In Norfolk, there were several, rural Conservative authorities—and I am sure it may also be true for many in Suffolk—which were very happy to have a combined authority with an elected mayor who would be Conservative, for ever and a day, representing, to some degree, lower-rate and lower-services authorities. That is their choice. That is not the same for urban authorities such as Norwich, which are effectively regional capitals with the revenues of a rural district council, which have always provided services from leisure to employment—half the jobs in Norfolk are in Norwich—for the whole of the county. We would worry about having an elected mayor over one county, or two counties, of a permanently different, rural complexion—being Conservative would worry me less—running the cities. Those medium-sized cities are the core of economic growth in this country, now and to come.

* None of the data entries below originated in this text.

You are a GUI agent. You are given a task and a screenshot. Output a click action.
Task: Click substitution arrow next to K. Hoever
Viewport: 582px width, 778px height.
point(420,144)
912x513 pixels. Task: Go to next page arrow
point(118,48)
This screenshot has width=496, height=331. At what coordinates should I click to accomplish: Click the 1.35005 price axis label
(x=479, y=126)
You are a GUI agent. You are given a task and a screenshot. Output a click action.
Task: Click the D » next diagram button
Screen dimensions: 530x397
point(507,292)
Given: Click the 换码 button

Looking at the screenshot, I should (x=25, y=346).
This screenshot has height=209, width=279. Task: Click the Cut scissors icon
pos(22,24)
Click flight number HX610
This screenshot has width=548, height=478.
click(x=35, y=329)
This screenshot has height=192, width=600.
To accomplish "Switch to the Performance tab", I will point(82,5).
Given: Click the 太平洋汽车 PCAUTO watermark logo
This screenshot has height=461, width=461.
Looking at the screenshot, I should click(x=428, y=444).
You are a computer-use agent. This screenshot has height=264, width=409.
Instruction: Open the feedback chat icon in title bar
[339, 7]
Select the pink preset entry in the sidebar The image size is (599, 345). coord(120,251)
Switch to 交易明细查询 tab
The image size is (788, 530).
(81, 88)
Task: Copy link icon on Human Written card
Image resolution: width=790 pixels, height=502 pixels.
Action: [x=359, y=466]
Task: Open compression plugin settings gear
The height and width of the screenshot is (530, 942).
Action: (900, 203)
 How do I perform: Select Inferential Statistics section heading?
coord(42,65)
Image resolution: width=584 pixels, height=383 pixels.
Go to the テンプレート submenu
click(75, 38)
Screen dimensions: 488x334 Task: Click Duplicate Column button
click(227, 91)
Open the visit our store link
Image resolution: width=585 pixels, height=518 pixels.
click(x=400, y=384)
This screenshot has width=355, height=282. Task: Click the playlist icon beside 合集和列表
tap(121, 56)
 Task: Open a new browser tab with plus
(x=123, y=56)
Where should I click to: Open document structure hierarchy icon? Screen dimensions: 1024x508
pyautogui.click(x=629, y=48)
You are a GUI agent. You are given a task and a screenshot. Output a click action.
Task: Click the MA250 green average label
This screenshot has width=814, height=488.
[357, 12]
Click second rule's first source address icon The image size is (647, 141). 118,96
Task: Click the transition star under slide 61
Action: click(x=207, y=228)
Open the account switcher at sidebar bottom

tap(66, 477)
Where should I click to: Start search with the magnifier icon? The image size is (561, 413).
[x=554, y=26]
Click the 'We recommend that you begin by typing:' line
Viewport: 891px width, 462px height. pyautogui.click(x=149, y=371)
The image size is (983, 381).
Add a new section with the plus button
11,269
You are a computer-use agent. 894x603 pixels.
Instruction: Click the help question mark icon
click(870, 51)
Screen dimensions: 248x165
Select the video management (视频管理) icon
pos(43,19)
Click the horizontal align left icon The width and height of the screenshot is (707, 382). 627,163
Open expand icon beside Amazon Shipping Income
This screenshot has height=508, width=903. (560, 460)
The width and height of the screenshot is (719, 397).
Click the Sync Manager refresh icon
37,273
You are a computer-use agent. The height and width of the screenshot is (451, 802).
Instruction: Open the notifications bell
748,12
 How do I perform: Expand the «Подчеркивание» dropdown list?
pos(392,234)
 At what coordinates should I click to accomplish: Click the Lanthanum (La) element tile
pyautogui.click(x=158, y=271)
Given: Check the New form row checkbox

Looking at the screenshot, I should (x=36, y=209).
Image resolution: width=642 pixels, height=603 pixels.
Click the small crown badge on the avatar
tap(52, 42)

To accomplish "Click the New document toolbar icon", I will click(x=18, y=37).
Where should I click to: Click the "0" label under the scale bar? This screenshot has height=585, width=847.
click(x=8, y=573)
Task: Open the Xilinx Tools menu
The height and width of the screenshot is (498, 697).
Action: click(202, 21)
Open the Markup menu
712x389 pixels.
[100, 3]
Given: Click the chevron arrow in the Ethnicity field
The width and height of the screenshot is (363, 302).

Secondly, we have a strong sense of place; I believe that some of the alienation that we have seen in politics is because we are losing that sense of identification with place, which the noble Lord, Lord Tebbit, referred to. Norwich was for 800 years a unitary authority and then, at the stroke of a pen in 1974, that was abolished, with no respect for place, history or local opinion. Many of us are still fighting to get a more sensible, coherent, democratic, accountable and effective local government system. I have a plea to the Minister, following what the noble Lord, Lord Tebbit, said. Yes, we are working well in LEPs, which shows that authorities of different persuasions can work together, but we do not want an elected mayor whereby one person, presumably male, will be able to override the views of perhaps 300 elected councillors, at whatever tier of government, who are in touch with their communities in a way that one person cannot be. One person speaking for two counties—which are some 120 miles long—would be absurd and inappropriate.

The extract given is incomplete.